Narrow aisle between automated pharmacy shelving

Medicines must be stored safely and securely, following the label and the home's policies. This includes locked cupboards, restricted access, a dedicated fridge for temperature-sensitive items, regular expiry checks, clear stock control and specific arrangements for medicines a young person may keep themselves. These measures protect safety and preserve dignity.

Controlled medicines and other high-risk drugs require extra controls. Staff must follow the home's procedures for receipt, storage, witnessing, record-keeping, discrepancy checks and disposal.
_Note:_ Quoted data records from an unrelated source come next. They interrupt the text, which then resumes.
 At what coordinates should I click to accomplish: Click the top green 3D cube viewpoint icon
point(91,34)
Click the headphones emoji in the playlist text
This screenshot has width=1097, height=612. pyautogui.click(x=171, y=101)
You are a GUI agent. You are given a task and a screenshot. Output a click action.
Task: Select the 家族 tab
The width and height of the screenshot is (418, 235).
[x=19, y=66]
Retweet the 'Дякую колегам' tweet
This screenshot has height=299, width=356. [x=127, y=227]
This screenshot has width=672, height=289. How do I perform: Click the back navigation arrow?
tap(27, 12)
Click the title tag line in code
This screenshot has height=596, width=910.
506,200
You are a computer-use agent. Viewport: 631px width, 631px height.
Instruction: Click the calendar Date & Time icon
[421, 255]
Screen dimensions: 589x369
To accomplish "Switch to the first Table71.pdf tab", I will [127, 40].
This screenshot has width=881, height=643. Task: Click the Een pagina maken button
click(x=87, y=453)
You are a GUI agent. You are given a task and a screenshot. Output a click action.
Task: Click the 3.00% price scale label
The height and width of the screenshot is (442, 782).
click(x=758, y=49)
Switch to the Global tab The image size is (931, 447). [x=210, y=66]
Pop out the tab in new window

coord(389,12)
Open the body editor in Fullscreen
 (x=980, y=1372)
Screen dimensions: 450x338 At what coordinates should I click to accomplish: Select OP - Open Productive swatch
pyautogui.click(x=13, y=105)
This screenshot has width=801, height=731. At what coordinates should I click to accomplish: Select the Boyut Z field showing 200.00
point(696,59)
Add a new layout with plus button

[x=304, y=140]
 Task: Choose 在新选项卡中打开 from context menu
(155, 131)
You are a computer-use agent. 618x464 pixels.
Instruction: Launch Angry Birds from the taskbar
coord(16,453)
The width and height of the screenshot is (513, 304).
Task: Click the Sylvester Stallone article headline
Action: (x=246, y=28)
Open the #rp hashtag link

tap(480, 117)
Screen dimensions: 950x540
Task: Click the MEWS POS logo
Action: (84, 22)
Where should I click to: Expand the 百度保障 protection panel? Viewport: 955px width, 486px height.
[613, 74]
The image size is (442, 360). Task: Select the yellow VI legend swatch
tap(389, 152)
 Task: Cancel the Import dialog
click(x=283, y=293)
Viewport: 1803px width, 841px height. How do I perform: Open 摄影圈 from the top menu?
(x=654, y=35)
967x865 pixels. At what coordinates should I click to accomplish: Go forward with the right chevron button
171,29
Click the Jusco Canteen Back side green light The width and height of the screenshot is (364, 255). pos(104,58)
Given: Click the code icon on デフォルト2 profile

Medicines kept in the wrong place, shared between children or retained without authorisation are a safety concern, not merely a tidiness issue.

Storage principles

  • Keep medicines secure: unauthorised access creates health and safeguarding risks.
  • Store as directed: fridge items and room-temperature items require the correct conditions.
  • Check expiry and stock: remove expired items and investigate missing stock promptly.
  • Know what children may keep: record any self-administration plans and the limits agreed.
  • Escalate discrepancies: report missing tablets or unexplained loss without delay.

Scenario

During a bedroom check, staff find loose medication in a shared room drawer and no one can immediately say whether it belongs to one child, both children or an old discharge pack.

Why is this more serious than a simple storage lapse?

 

Safe storage is part of medicines care, not an afterthought once the dose is finished.